START Excerpted data
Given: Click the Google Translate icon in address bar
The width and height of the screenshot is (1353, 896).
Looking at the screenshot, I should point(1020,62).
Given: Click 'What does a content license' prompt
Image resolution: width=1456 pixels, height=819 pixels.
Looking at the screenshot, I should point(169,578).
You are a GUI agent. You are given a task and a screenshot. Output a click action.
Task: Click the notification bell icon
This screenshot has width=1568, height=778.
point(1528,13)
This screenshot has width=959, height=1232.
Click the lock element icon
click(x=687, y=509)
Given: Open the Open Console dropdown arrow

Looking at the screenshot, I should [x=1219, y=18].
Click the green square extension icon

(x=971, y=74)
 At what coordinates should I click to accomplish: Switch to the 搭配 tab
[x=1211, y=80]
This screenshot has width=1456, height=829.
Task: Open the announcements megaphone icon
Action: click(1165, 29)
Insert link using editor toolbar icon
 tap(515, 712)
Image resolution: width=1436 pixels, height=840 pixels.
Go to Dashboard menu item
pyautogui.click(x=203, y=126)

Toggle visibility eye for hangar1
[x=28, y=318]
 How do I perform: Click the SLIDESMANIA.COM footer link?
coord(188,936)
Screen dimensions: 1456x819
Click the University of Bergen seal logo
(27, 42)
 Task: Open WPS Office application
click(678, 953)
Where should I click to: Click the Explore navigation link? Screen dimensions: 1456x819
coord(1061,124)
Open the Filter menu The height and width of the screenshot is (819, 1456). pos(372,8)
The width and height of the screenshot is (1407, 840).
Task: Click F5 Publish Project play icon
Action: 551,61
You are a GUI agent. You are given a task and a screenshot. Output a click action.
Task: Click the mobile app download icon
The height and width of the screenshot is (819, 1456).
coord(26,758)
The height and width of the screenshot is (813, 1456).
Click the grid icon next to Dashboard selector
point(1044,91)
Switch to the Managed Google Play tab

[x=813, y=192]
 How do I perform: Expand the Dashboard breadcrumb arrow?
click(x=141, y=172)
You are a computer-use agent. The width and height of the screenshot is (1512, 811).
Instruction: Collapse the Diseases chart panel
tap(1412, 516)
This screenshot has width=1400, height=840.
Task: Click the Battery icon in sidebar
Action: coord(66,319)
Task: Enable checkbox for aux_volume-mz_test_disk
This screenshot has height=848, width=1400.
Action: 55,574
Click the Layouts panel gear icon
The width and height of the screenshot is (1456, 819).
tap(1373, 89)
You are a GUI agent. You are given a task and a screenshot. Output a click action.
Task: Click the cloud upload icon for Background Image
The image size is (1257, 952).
END Excerpted data
● What you should do: Please give the entries above again in full, exactly as written.

● Result for this task:
Given: Click the Google Translate icon in address bar
The width and height of the screenshot is (1353, 896).
Looking at the screenshot, I should point(1020,62).
Given: Click 'What does a content license' prompt
Image resolution: width=1456 pixels, height=819 pixels.
Looking at the screenshot, I should point(169,578).
You are a GUI agent. You are given a task and a screenshot. Output a click action.
Task: Click the notification bell icon
This screenshot has width=1568, height=778.
point(1528,13)
This screenshot has width=959, height=1232.
Click the lock element icon
click(x=687, y=509)
Given: Open the Open Console dropdown arrow

Looking at the screenshot, I should [x=1219, y=18].
Click the green square extension icon

(x=971, y=74)
 At what coordinates should I click to accomplish: Switch to the 搭配 tab
[x=1211, y=80]
This screenshot has width=1456, height=829.
Task: Open the announcements megaphone icon
Action: click(1165, 29)
Insert link using editor toolbar icon
 tap(515, 712)
Image resolution: width=1436 pixels, height=840 pixels.
Go to Dashboard menu item
pyautogui.click(x=203, y=126)

Toggle visibility eye for hangar1
[x=28, y=318]
 How do I perform: Click the SLIDESMANIA.COM footer link?
coord(188,936)
Screen dimensions: 1456x819
Click the University of Bergen seal logo
(27, 42)
 Task: Open WPS Office application
click(678, 953)
Where should I click to: Click the Explore navigation link? Screen dimensions: 1456x819
coord(1061,124)
Open the Filter menu The height and width of the screenshot is (819, 1456). pos(372,8)
The width and height of the screenshot is (1407, 840).
Task: Click F5 Publish Project play icon
Action: 551,61
You are a GUI agent. You are given a task and a screenshot. Output a click action.
Task: Click the mobile app download icon
The height and width of the screenshot is (819, 1456).
coord(26,758)
The height and width of the screenshot is (813, 1456).
Click the grid icon next to Dashboard selector
point(1044,91)
Switch to the Managed Google Play tab

[x=813, y=192]
 How do I perform: Expand the Dashboard breadcrumb arrow?
click(x=141, y=172)
You are a computer-use agent. The width and height of the screenshot is (1512, 811).
Instruction: Collapse the Diseases chart panel
tap(1412, 516)
This screenshot has width=1400, height=840.
Task: Click the Battery icon in sidebar
Action: coord(66,319)
Task: Enable checkbox for aux_volume-mz_test_disk
This screenshot has height=848, width=1400.
Action: 55,574
Click the Layouts panel gear icon
The width and height of the screenshot is (1456, 819).
tap(1373, 89)
You are a GUI agent. You are given a task and a screenshot. Output a click action.
Task: Click the cloud upload icon for Background Image
The image size is (1257, 952).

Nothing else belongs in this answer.